(Input material):
────────────────────
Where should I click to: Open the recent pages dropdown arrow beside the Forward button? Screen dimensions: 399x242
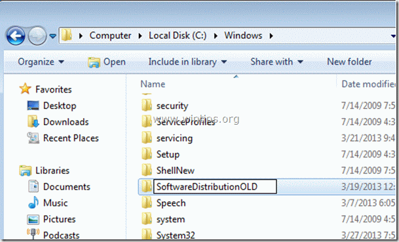(52, 36)
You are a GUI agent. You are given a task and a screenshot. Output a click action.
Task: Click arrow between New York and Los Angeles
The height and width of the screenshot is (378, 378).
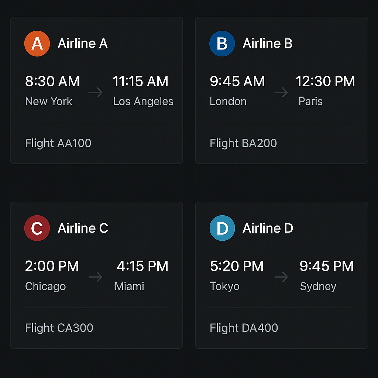pos(96,92)
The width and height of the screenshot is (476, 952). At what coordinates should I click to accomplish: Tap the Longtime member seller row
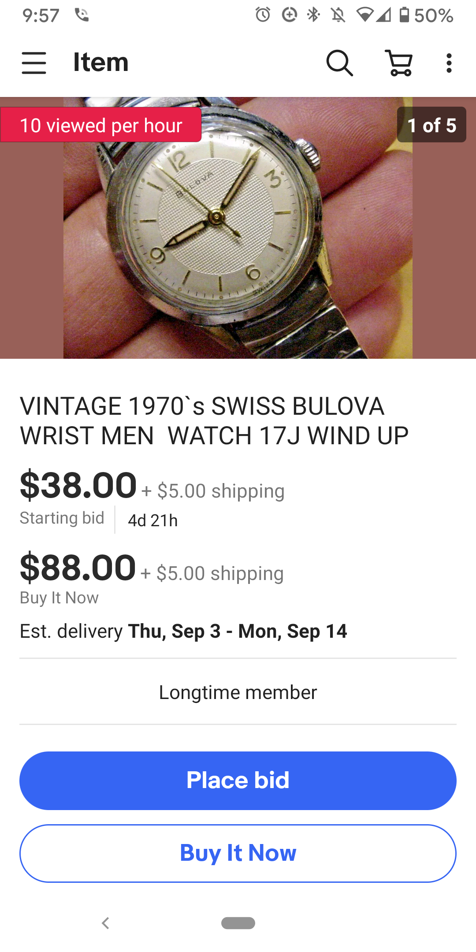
────────────────────
(The problem):
Nothing but the lines from the line containing "The height and" through the end of the records belongs in the answer, written out exactly, both ends included, without pictures.

(Exercise response):
The height and width of the screenshot is (378, 378).
pos(96,92)
The width and height of the screenshot is (476, 952). At what coordinates should I click to accomplish: Tap the Longtime member seller row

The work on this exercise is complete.